Talk Title: Multimodal Learning from the Bottom Up

Abstract: Today's machine perception systems rely extensively on human-provided supervision, such as language. I will talk about our efforts to develop systems that instead learn directly about the world from unlabeled multimodal signals, bypassing the need for this supervision. First, I will discuss our work on creating models that learn from analyzing unlabeled videos, particularly self-supervised approaches for learning space-time correspondence. Next, I will present models that learn from the paired audio and visual signals that naturally occur in video, including methods for generating soundtracks for silent videos. I will also discuss methods for capturing and learning from paired visual and tactile signals, such as models that augment visual 3D reconstructions with touch. Finally, I will talk about work that explores the limits of pretrained text-to-image generation models by using them to create visual illusions.
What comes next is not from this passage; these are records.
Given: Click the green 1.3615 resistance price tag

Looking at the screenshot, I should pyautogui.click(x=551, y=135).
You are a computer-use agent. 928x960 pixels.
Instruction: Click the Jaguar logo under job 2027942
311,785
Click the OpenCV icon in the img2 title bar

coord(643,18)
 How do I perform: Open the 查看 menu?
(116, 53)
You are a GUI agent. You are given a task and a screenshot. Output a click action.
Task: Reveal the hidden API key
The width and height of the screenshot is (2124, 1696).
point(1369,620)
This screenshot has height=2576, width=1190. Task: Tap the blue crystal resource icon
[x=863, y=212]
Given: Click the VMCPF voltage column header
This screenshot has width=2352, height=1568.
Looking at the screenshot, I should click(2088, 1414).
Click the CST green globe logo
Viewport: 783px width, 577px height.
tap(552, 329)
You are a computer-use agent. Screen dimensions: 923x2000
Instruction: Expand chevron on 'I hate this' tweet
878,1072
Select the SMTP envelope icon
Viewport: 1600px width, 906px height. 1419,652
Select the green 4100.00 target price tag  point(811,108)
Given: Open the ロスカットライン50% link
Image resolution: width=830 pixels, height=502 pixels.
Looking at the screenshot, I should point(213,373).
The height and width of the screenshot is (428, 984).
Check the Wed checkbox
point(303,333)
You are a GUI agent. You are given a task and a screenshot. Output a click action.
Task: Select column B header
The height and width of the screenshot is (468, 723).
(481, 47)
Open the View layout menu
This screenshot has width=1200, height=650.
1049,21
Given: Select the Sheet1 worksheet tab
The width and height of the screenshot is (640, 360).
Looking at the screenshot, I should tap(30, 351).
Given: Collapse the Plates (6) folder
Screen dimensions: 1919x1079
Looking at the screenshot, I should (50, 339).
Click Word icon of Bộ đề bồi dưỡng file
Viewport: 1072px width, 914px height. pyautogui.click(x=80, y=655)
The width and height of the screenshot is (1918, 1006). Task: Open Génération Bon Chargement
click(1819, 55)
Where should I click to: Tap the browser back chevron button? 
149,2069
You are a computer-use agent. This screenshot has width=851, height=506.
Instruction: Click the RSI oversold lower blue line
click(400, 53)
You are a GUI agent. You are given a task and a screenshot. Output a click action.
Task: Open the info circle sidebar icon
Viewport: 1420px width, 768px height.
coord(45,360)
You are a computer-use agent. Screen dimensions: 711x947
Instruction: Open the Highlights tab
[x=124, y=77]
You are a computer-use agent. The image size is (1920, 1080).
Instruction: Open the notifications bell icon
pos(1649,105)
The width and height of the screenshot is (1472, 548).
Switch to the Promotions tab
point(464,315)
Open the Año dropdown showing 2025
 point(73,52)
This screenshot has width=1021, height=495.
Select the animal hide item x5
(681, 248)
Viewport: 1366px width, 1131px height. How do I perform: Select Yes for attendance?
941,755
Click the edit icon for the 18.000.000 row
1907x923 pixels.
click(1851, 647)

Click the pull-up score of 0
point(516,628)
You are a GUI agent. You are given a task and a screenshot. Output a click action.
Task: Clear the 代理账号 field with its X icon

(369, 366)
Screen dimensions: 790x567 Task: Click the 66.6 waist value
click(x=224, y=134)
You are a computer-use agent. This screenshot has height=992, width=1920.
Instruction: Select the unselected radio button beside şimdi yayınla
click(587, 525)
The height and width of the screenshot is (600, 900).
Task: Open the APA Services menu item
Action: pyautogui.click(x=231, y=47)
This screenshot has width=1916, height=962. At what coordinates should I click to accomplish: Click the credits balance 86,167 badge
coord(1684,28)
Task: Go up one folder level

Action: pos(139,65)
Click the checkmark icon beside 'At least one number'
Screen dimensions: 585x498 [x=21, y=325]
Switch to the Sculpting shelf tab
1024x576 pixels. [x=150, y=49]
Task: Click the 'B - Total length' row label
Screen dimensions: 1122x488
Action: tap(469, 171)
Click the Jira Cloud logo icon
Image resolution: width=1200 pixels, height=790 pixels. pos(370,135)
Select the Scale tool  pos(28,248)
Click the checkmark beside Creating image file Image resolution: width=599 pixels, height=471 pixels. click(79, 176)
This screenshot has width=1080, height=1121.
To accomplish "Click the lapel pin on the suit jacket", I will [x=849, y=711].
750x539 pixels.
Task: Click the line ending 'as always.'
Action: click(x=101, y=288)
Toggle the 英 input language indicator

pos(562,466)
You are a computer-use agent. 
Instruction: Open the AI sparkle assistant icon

Bio: Andrew Owens is an assistant professor at The University of Michigan in the department of Electrical Engineering and Computer Science. Prior to that, he was a postdoctoral scholar at UC Berkeley, and he obtained a Ph.D. in computer science from MIT in 2016. He is a recipient of an NSF CAREER Award, a Computer Vision and Pattern Recognition (CVPR) Best Paper Honorable Mention Award, and a Microsoft Research Ph.D. Fellowship.